*** Given information ***
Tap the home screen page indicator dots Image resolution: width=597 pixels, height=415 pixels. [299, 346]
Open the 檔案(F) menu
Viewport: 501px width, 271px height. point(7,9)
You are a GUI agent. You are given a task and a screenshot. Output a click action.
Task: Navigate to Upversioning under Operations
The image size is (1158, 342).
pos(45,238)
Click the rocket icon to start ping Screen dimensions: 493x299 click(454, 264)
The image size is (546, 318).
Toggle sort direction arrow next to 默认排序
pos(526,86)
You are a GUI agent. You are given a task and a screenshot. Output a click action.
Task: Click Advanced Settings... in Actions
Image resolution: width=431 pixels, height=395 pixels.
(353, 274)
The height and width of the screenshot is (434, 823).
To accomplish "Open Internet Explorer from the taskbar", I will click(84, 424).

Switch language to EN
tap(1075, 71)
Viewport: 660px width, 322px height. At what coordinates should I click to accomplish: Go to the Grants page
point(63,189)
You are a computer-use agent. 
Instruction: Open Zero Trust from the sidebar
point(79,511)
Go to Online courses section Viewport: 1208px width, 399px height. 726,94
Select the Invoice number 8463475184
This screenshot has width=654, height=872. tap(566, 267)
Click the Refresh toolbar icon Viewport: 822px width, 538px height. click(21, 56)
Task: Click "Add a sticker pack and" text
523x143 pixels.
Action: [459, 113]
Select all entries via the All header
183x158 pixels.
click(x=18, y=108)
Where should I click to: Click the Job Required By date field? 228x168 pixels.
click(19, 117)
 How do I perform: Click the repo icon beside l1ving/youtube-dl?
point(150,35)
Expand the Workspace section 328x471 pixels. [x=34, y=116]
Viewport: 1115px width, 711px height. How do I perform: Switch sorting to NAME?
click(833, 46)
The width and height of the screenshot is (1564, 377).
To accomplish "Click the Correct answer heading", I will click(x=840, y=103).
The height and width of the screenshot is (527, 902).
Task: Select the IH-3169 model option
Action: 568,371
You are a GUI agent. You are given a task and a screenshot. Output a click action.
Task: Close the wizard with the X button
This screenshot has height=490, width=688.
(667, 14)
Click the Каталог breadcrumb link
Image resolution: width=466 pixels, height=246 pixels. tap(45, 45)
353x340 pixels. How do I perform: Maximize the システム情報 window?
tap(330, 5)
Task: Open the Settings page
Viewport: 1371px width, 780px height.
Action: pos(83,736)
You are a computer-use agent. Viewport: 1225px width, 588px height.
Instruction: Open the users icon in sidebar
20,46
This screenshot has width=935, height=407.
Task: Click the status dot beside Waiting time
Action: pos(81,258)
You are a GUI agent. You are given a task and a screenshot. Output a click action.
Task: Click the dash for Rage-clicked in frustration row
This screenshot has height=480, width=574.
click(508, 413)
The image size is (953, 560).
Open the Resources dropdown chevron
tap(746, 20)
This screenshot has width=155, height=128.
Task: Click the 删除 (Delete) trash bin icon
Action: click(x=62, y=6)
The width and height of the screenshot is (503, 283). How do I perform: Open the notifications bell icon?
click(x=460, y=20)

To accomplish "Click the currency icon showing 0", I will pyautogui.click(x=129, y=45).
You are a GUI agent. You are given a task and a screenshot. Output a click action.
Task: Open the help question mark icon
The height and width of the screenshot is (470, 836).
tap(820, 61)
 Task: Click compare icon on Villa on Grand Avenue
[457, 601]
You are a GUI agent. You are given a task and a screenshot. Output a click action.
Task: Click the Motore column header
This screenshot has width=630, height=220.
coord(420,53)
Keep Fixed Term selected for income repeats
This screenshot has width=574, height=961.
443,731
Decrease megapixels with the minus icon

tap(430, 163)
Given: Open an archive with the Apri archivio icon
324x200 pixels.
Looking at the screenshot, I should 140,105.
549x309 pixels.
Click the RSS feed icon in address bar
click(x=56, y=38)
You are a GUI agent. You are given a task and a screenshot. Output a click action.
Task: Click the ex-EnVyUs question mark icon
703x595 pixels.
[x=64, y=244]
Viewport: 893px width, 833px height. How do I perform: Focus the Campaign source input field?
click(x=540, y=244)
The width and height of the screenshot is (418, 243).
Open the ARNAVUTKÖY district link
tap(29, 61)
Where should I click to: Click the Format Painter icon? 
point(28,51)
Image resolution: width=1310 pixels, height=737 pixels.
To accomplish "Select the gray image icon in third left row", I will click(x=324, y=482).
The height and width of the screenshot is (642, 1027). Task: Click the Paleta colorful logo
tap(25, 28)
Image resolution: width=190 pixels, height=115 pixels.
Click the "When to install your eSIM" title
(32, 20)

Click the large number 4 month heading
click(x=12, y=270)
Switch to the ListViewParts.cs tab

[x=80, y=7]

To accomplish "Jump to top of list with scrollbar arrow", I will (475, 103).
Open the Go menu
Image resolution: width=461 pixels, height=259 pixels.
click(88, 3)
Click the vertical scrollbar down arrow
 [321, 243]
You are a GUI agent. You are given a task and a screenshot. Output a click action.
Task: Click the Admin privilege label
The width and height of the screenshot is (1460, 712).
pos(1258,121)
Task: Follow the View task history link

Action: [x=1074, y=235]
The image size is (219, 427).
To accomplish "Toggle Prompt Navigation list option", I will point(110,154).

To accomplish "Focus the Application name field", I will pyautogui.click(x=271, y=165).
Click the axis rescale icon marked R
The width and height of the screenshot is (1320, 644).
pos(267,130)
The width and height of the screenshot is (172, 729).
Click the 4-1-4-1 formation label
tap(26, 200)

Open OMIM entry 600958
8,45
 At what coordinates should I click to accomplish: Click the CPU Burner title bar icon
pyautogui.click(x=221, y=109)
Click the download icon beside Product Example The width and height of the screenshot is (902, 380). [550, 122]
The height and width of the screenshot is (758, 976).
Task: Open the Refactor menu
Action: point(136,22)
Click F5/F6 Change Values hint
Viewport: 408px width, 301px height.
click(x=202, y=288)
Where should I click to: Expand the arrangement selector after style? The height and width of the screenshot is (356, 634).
*** End of Given information ***
What you need to do: Copy out each entry exactly, leaving nothing out.

Answer area:
Tap the home screen page indicator dots Image resolution: width=597 pixels, height=415 pixels. [299, 346]
Open the 檔案(F) menu
Viewport: 501px width, 271px height. point(7,9)
You are a GUI agent. You are given a task and a screenshot. Output a click action.
Task: Navigate to Upversioning under Operations
The image size is (1158, 342).
pos(45,238)
Click the rocket icon to start ping Screen dimensions: 493x299 click(454, 264)
The image size is (546, 318).
Toggle sort direction arrow next to 默认排序
pos(526,86)
You are a GUI agent. You are given a task and a screenshot. Output a click action.
Task: Click Advanced Settings... in Actions
Image resolution: width=431 pixels, height=395 pixels.
(353, 274)
The height and width of the screenshot is (434, 823).
To accomplish "Open Internet Explorer from the taskbar", I will click(84, 424).

Switch language to EN
tap(1075, 71)
Viewport: 660px width, 322px height. At what coordinates should I click to accomplish: Go to the Grants page
point(63,189)
You are a computer-use agent. 
Instruction: Open Zero Trust from the sidebar
point(79,511)
Go to Online courses section Viewport: 1208px width, 399px height. 726,94
Select the Invoice number 8463475184
This screenshot has width=654, height=872. tap(566, 267)
Click the Refresh toolbar icon Viewport: 822px width, 538px height. click(21, 56)
Task: Click "Add a sticker pack and" text
523x143 pixels.
Action: [459, 113]
Select all entries via the All header
183x158 pixels.
click(x=18, y=108)
Where should I click to: Click the Job Required By date field? 228x168 pixels.
click(19, 117)
 How do I perform: Click the repo icon beside l1ving/youtube-dl?
point(150,35)
Expand the Workspace section 328x471 pixels. [x=34, y=116]
Viewport: 1115px width, 711px height. How do I perform: Switch sorting to NAME?
click(833, 46)
The width and height of the screenshot is (1564, 377).
To accomplish "Click the Correct answer heading", I will click(x=840, y=103).
The height and width of the screenshot is (527, 902).
Task: Select the IH-3169 model option
Action: 568,371
You are a GUI agent. You are given a task and a screenshot. Output a click action.
Task: Close the wizard with the X button
This screenshot has height=490, width=688.
(667, 14)
Click the Каталог breadcrumb link
Image resolution: width=466 pixels, height=246 pixels. tap(45, 45)
353x340 pixels. How do I perform: Maximize the システム情報 window?
tap(330, 5)
Task: Open the Settings page
Viewport: 1371px width, 780px height.
Action: pos(83,736)
You are a computer-use agent. Viewport: 1225px width, 588px height.
Instruction: Open the users icon in sidebar
20,46
This screenshot has width=935, height=407.
Task: Click the status dot beside Waiting time
Action: pos(81,258)
You are a GUI agent. You are given a task and a screenshot. Output a click action.
Task: Click the dash for Rage-clicked in frustration row
This screenshot has height=480, width=574.
click(508, 413)
The image size is (953, 560).
Open the Resources dropdown chevron
tap(746, 20)
This screenshot has width=155, height=128.
Task: Click the 删除 (Delete) trash bin icon
Action: click(x=62, y=6)
The width and height of the screenshot is (503, 283). How do I perform: Open the notifications bell icon?
click(x=460, y=20)

To accomplish "Click the currency icon showing 0", I will pyautogui.click(x=129, y=45).
You are a GUI agent. You are given a task and a screenshot. Output a click action.
Task: Open the help question mark icon
The height and width of the screenshot is (470, 836).
tap(820, 61)
 Task: Click compare icon on Villa on Grand Avenue
[457, 601]
You are a GUI agent. You are given a task and a screenshot. Output a click action.
Task: Click the Motore column header
This screenshot has width=630, height=220.
coord(420,53)
Keep Fixed Term selected for income repeats
This screenshot has width=574, height=961.
443,731
Decrease megapixels with the minus icon

tap(430, 163)
Given: Open an archive with the Apri archivio icon
324x200 pixels.
Looking at the screenshot, I should 140,105.
549x309 pixels.
Click the RSS feed icon in address bar
click(x=56, y=38)
You are a GUI agent. You are given a task and a screenshot. Output a click action.
Task: Click the ex-EnVyUs question mark icon
703x595 pixels.
[x=64, y=244]
Viewport: 893px width, 833px height. How do I perform: Focus the Campaign source input field?
click(x=540, y=244)
The width and height of the screenshot is (418, 243).
Open the ARNAVUTKÖY district link
tap(29, 61)
Where should I click to: Click the Format Painter icon? 
point(28,51)
Image resolution: width=1310 pixels, height=737 pixels.
To accomplish "Select the gray image icon in third left row", I will click(x=324, y=482).
The height and width of the screenshot is (642, 1027). Task: Click the Paleta colorful logo
tap(25, 28)
Image resolution: width=190 pixels, height=115 pixels.
Click the "When to install your eSIM" title
(32, 20)

Click the large number 4 month heading
click(x=12, y=270)
Switch to the ListViewParts.cs tab

[x=80, y=7]

To accomplish "Jump to top of list with scrollbar arrow", I will (475, 103).
Open the Go menu
Image resolution: width=461 pixels, height=259 pixels.
click(88, 3)
Click the vertical scrollbar down arrow
 [321, 243]
You are a GUI agent. You are given a task and a screenshot. Output a click action.
Task: Click the Admin privilege label
The width and height of the screenshot is (1460, 712).
pos(1258,121)
Task: Follow the View task history link

Action: [x=1074, y=235]
The image size is (219, 427).
To accomplish "Toggle Prompt Navigation list option", I will point(110,154).

To accomplish "Focus the Application name field", I will pyautogui.click(x=271, y=165).
Click the axis rescale icon marked R
The width and height of the screenshot is (1320, 644).
pos(267,130)
The width and height of the screenshot is (172, 729).
Click the 4-1-4-1 formation label
tap(26, 200)

Open OMIM entry 600958
8,45
 At what coordinates should I click to accomplish: Click the CPU Burner title bar icon
pyautogui.click(x=221, y=109)
Click the download icon beside Product Example The width and height of the screenshot is (902, 380). [550, 122]
The height and width of the screenshot is (758, 976).
Task: Open the Refactor menu
Action: point(136,22)
Click F5/F6 Change Values hint
Viewport: 408px width, 301px height.
click(x=202, y=288)
Where should I click to: Expand the arrangement selector after style? The height and width of the screenshot is (356, 634).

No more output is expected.